EXERCISE AIM:
Convert the rows, from the line containing "Where should I" up to and including the last line of the rows, into a JSON list of strings with one string per line. Skip blank lines and leave the pictures out.

☆ ☆ ☆

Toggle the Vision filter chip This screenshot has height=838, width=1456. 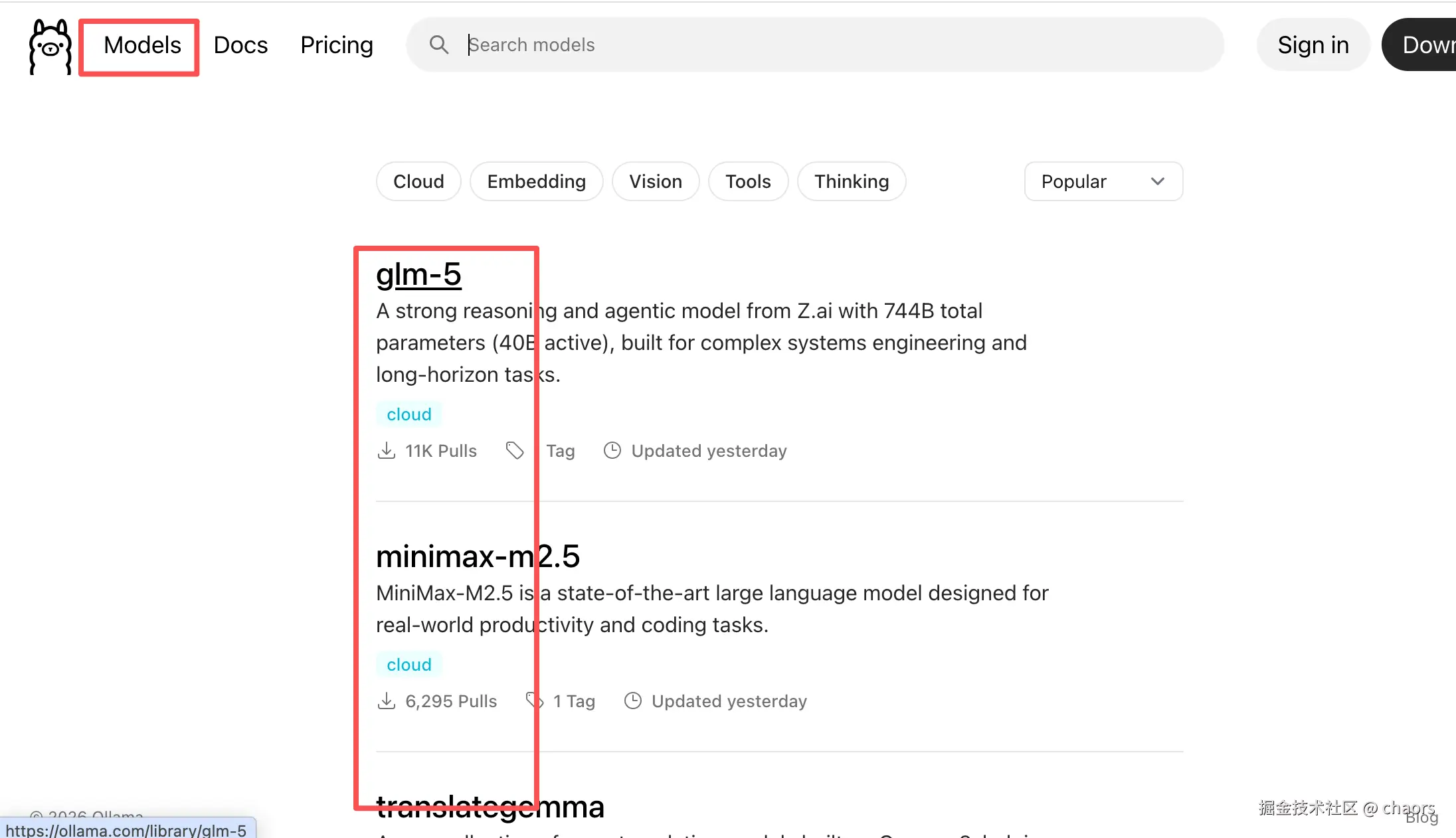point(655,181)
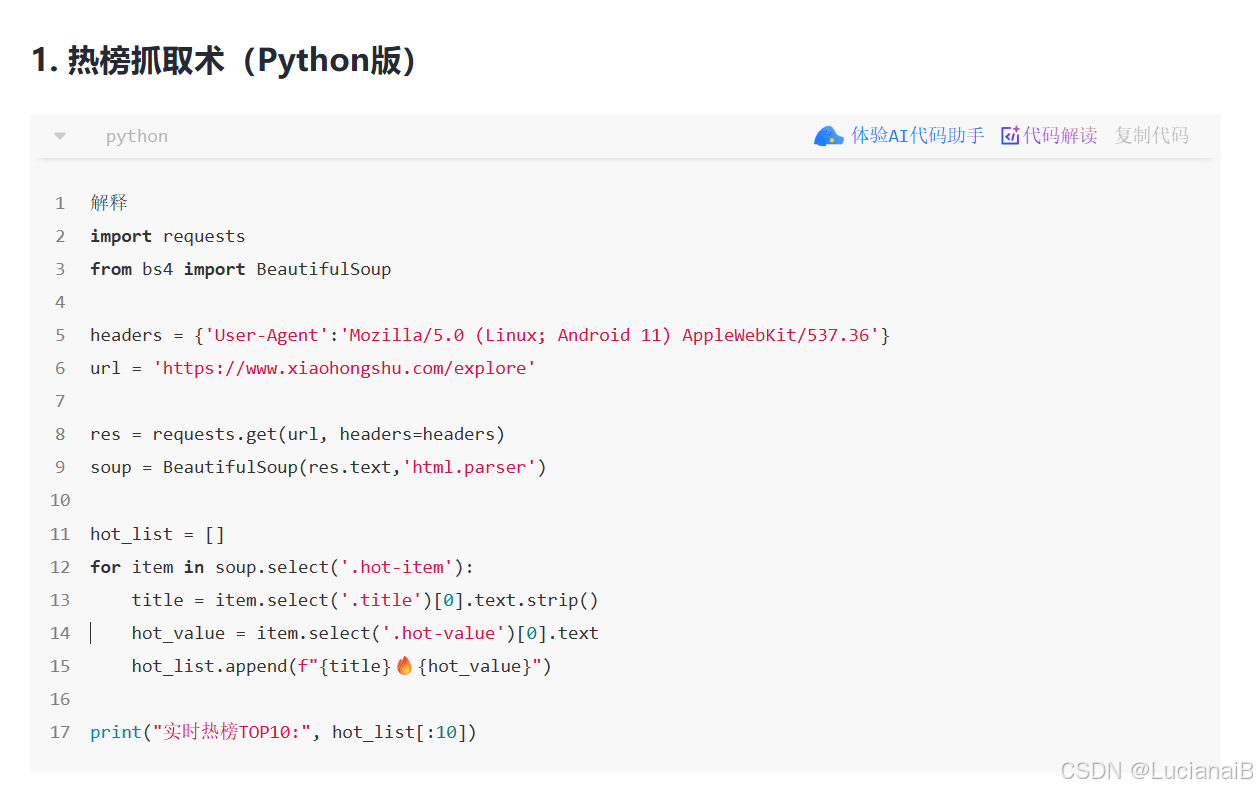Click the '.hot-value' selector string
1257x792 pixels.
(444, 633)
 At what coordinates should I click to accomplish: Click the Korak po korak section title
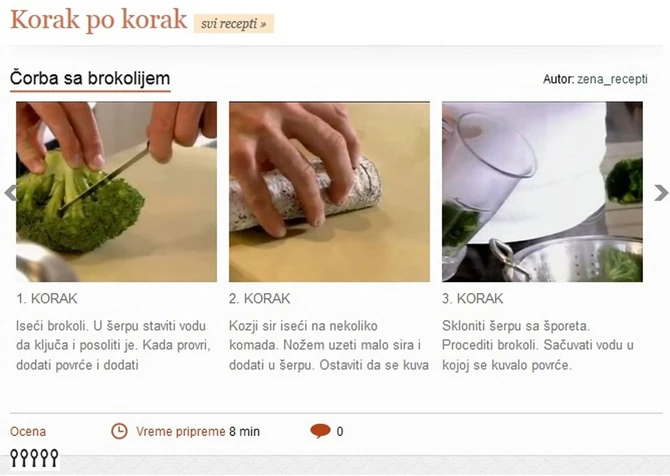point(99,20)
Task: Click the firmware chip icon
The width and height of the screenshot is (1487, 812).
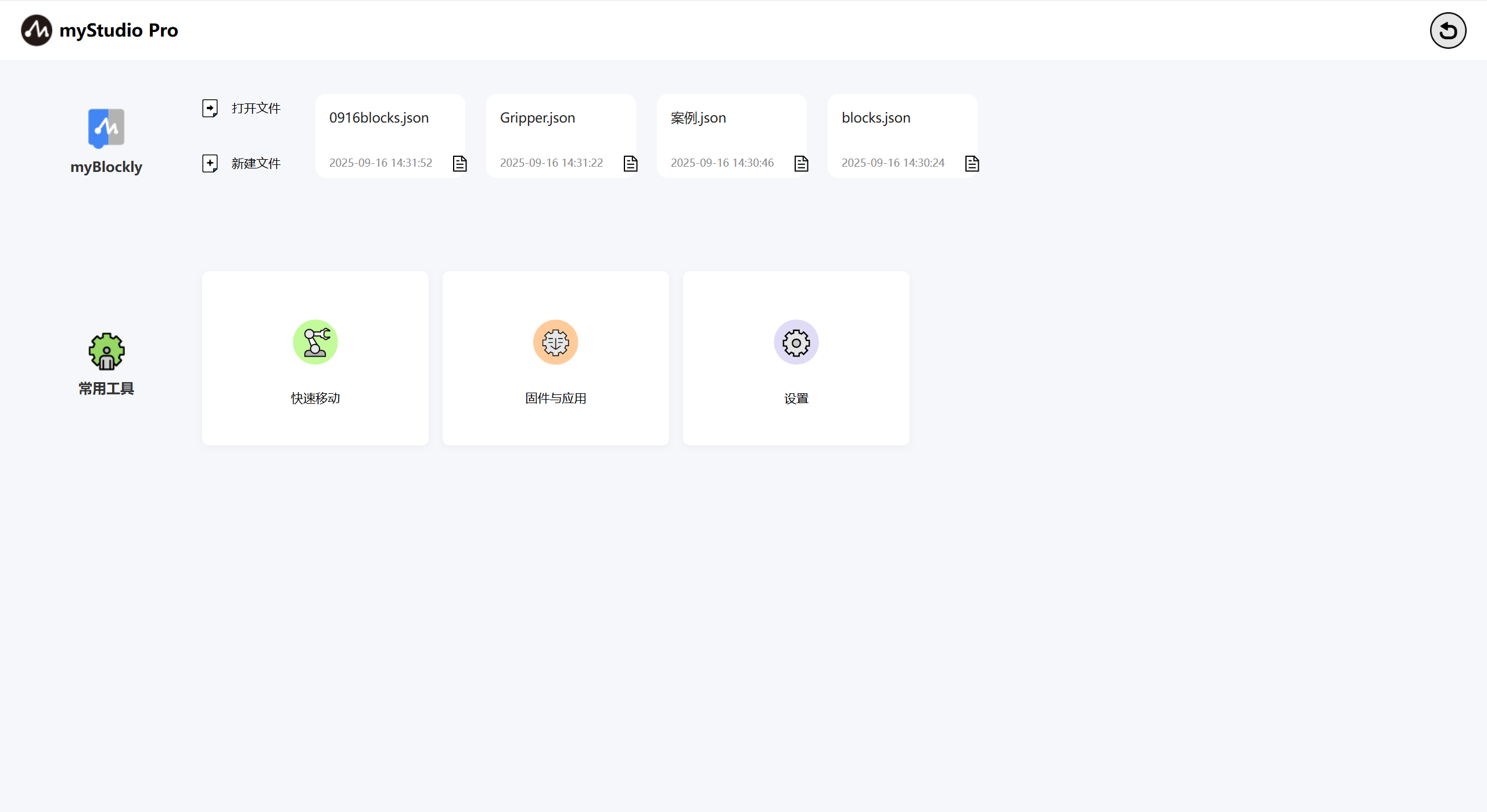Action: [555, 342]
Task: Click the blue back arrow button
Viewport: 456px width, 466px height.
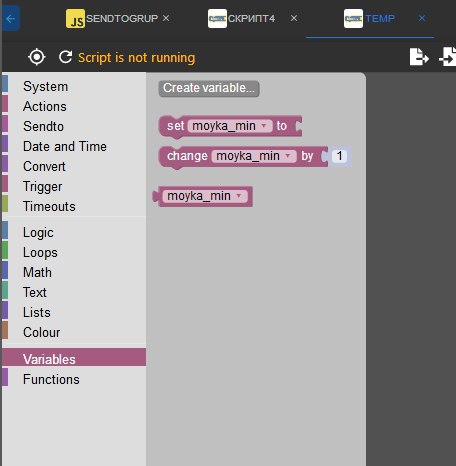Action: coord(11,18)
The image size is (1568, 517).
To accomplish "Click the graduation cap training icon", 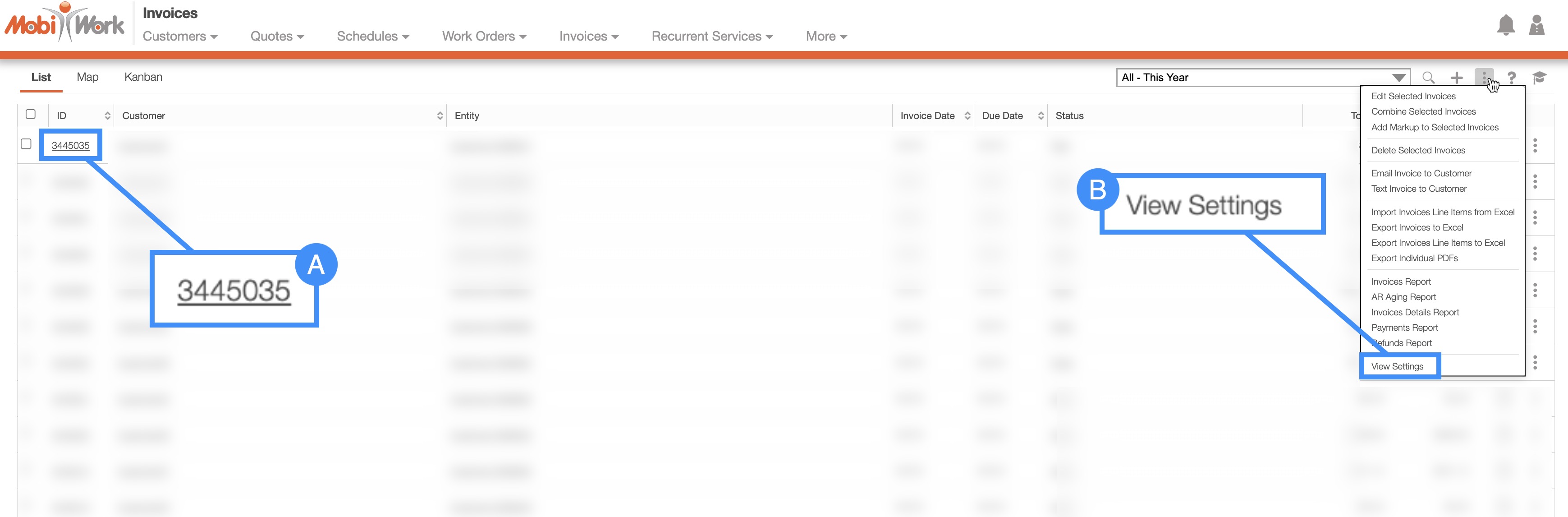I will [1539, 77].
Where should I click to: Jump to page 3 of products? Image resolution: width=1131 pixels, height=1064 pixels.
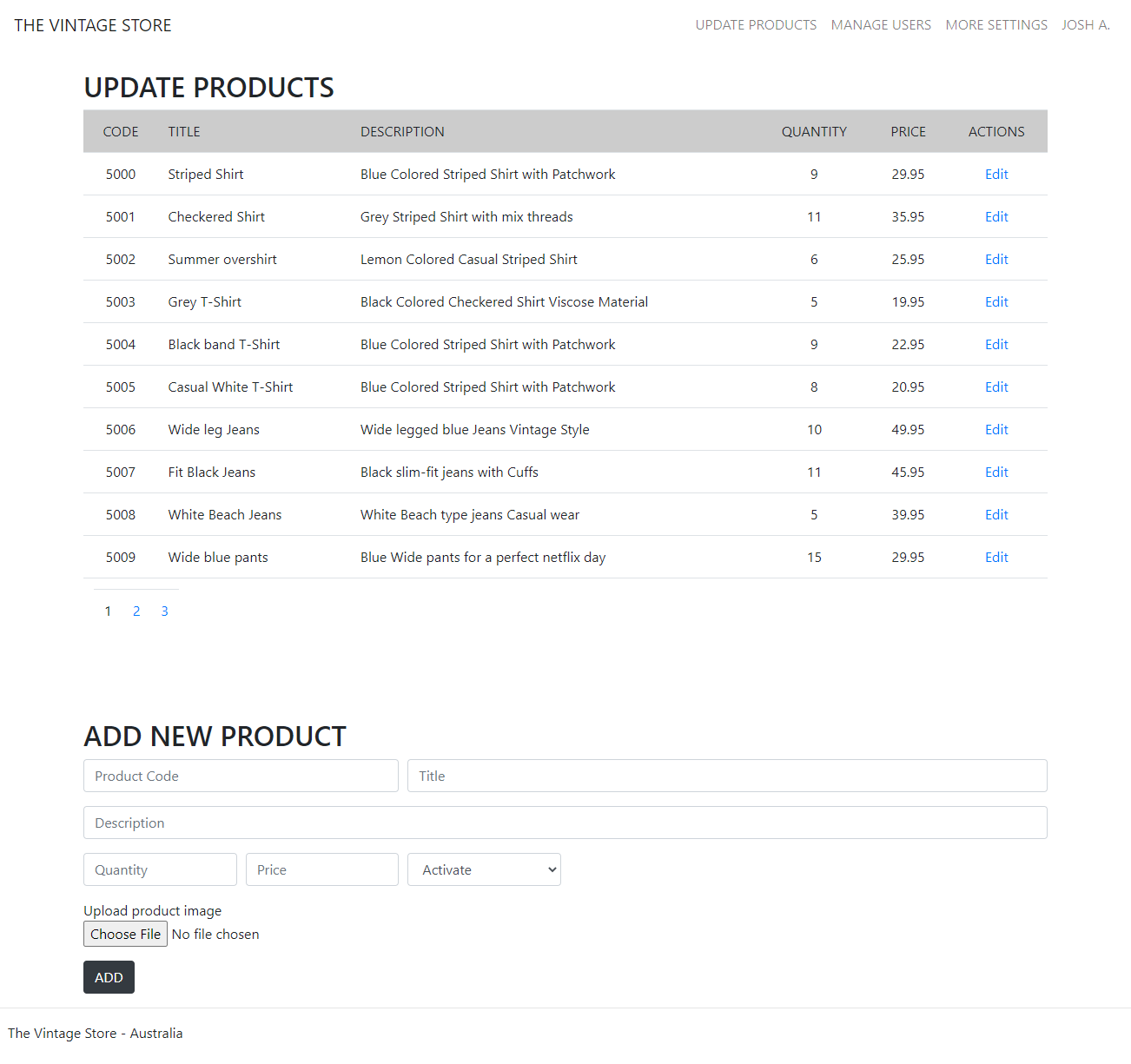(x=165, y=611)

☆ ☆ ☆

TASK RESULT:
[
  "Where should I click to: Jump to page 3 of products? Image resolution: width=1131 pixels, height=1064 pixels.",
  "(x=165, y=611)"
]